--- Work instructions ---
Say how many lines of the listing below include the word "Given", with no other output.

--- The records ---

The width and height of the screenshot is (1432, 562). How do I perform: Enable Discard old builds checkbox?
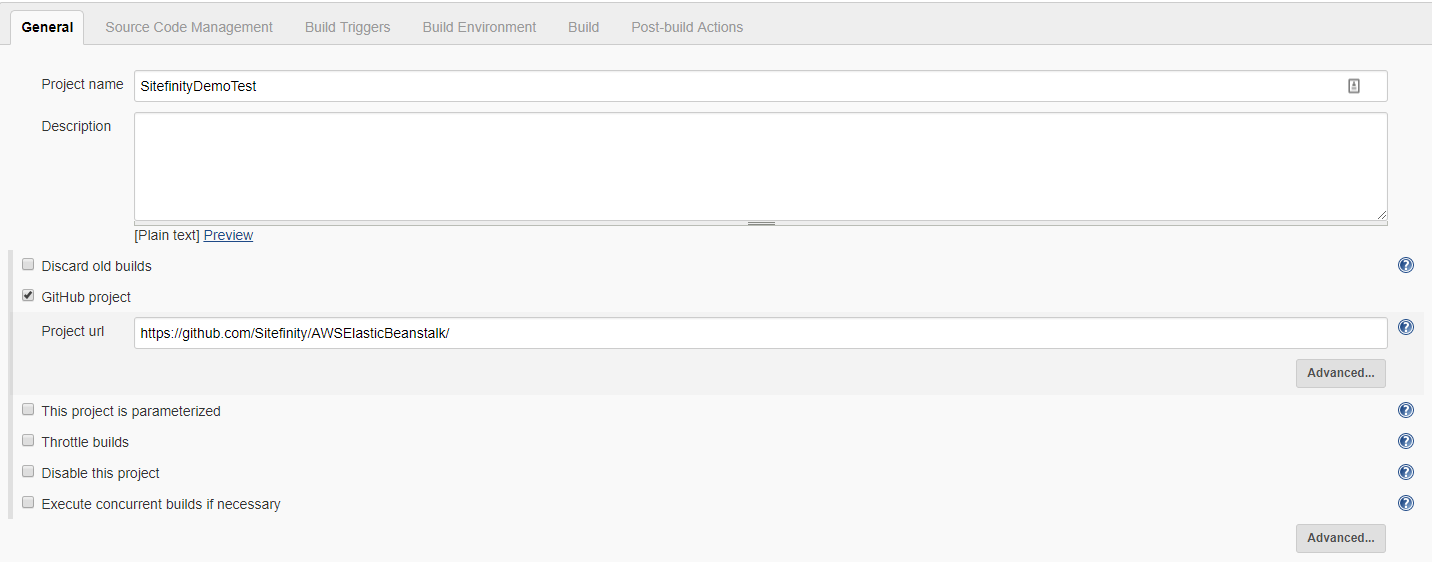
...
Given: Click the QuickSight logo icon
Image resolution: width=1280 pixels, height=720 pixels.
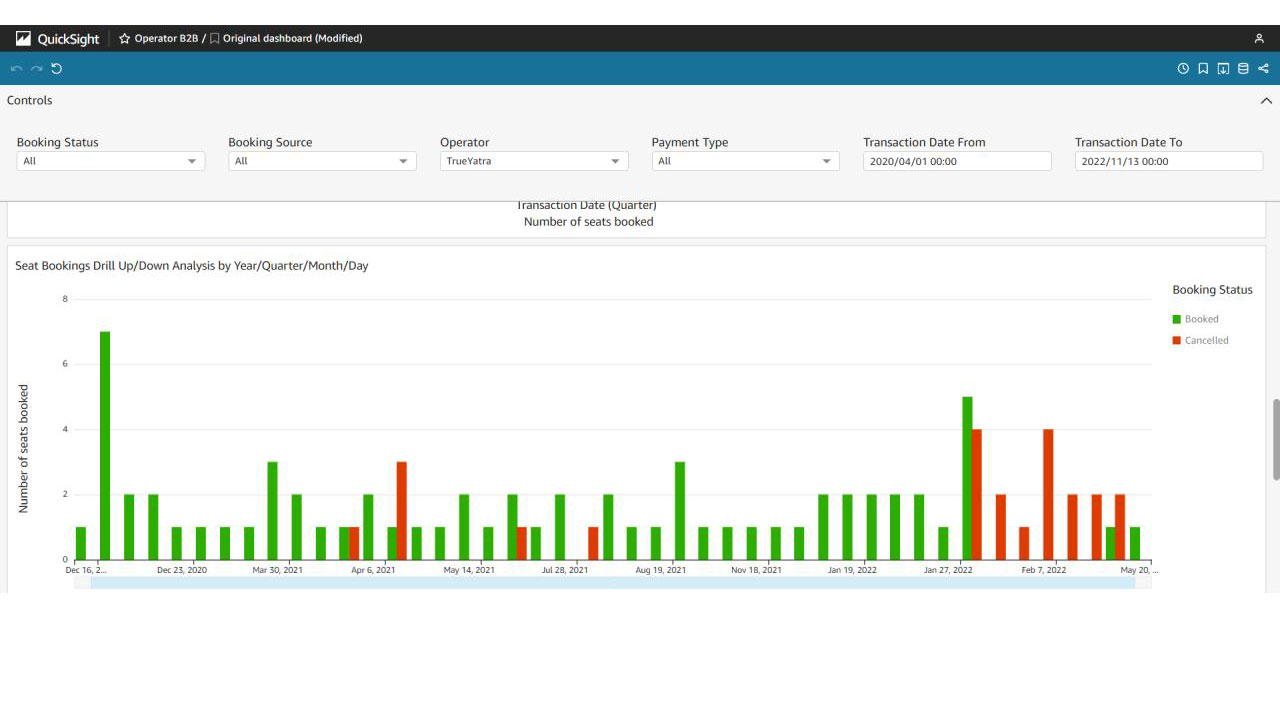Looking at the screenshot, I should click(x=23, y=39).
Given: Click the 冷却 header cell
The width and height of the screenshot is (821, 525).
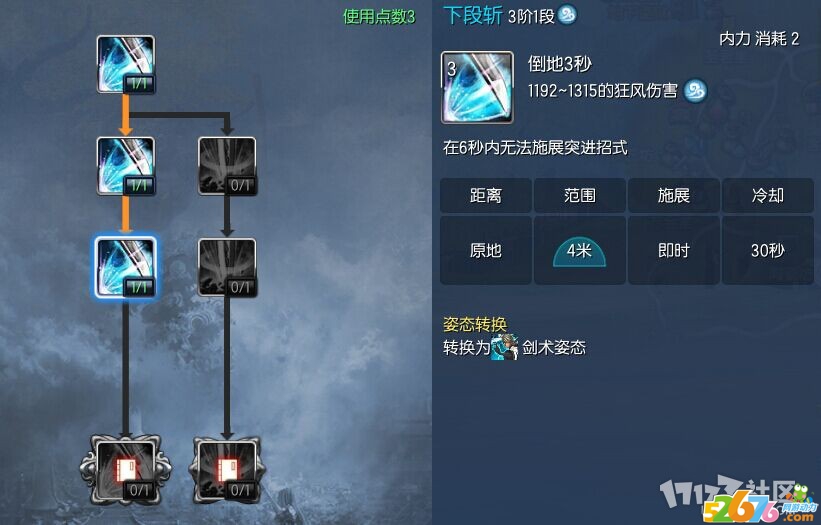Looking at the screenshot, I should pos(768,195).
--
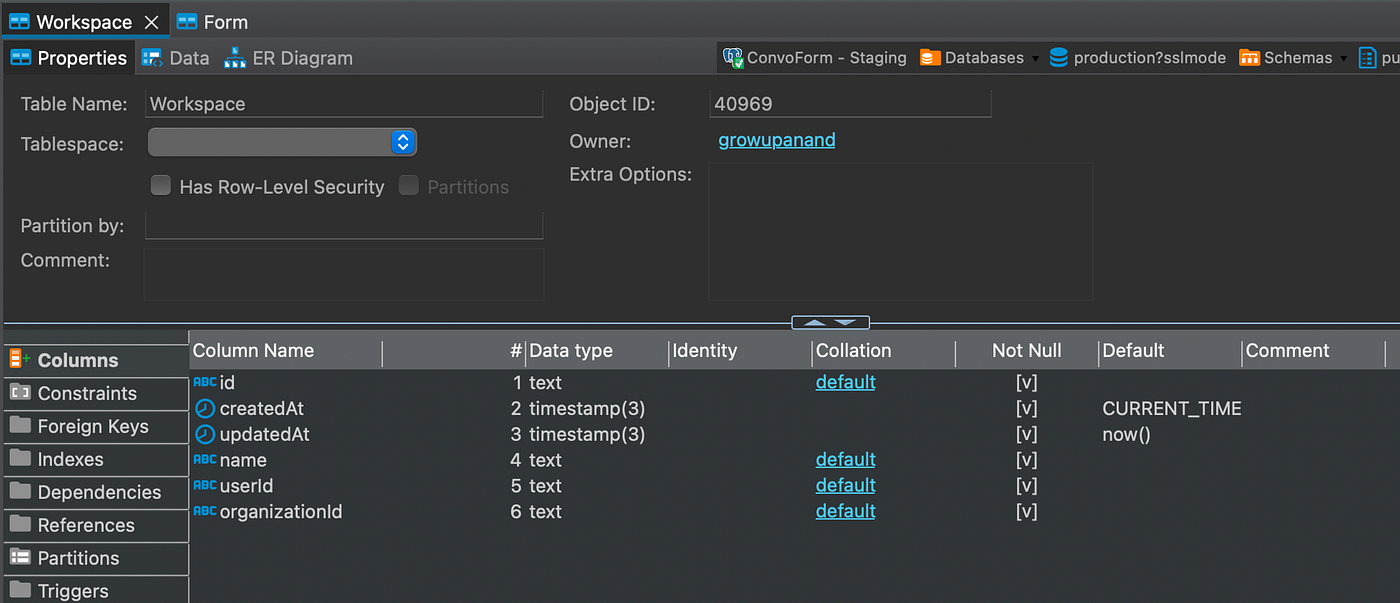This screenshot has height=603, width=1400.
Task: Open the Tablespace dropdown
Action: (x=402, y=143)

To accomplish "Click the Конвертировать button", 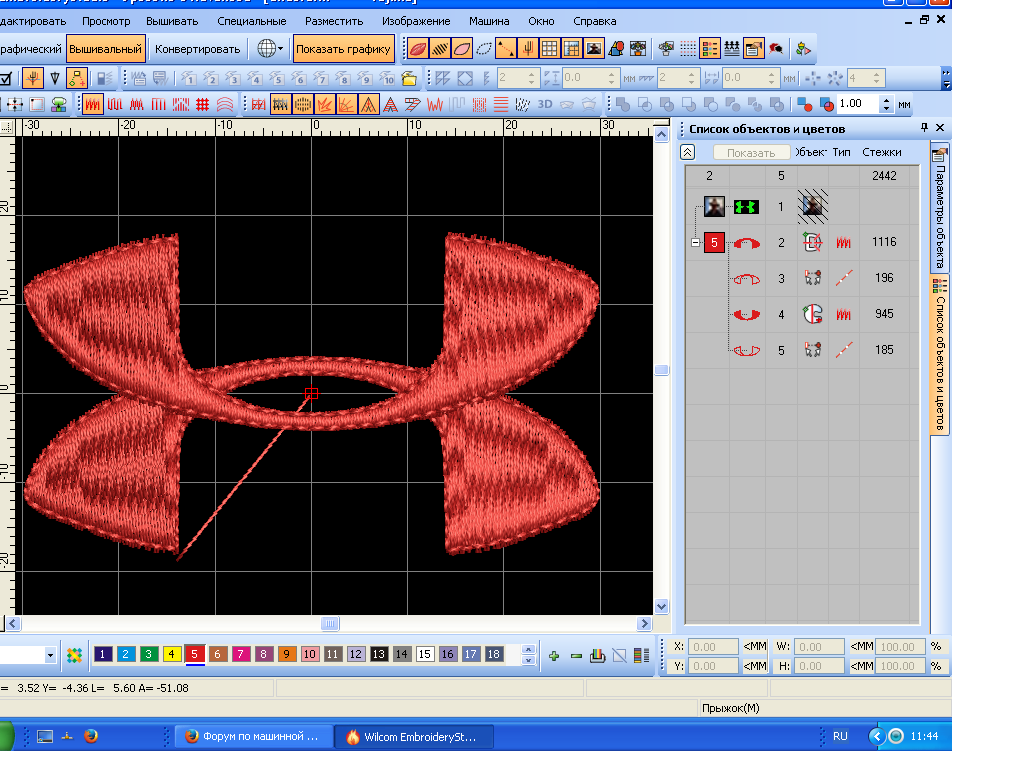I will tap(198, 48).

--- Task answer ---
2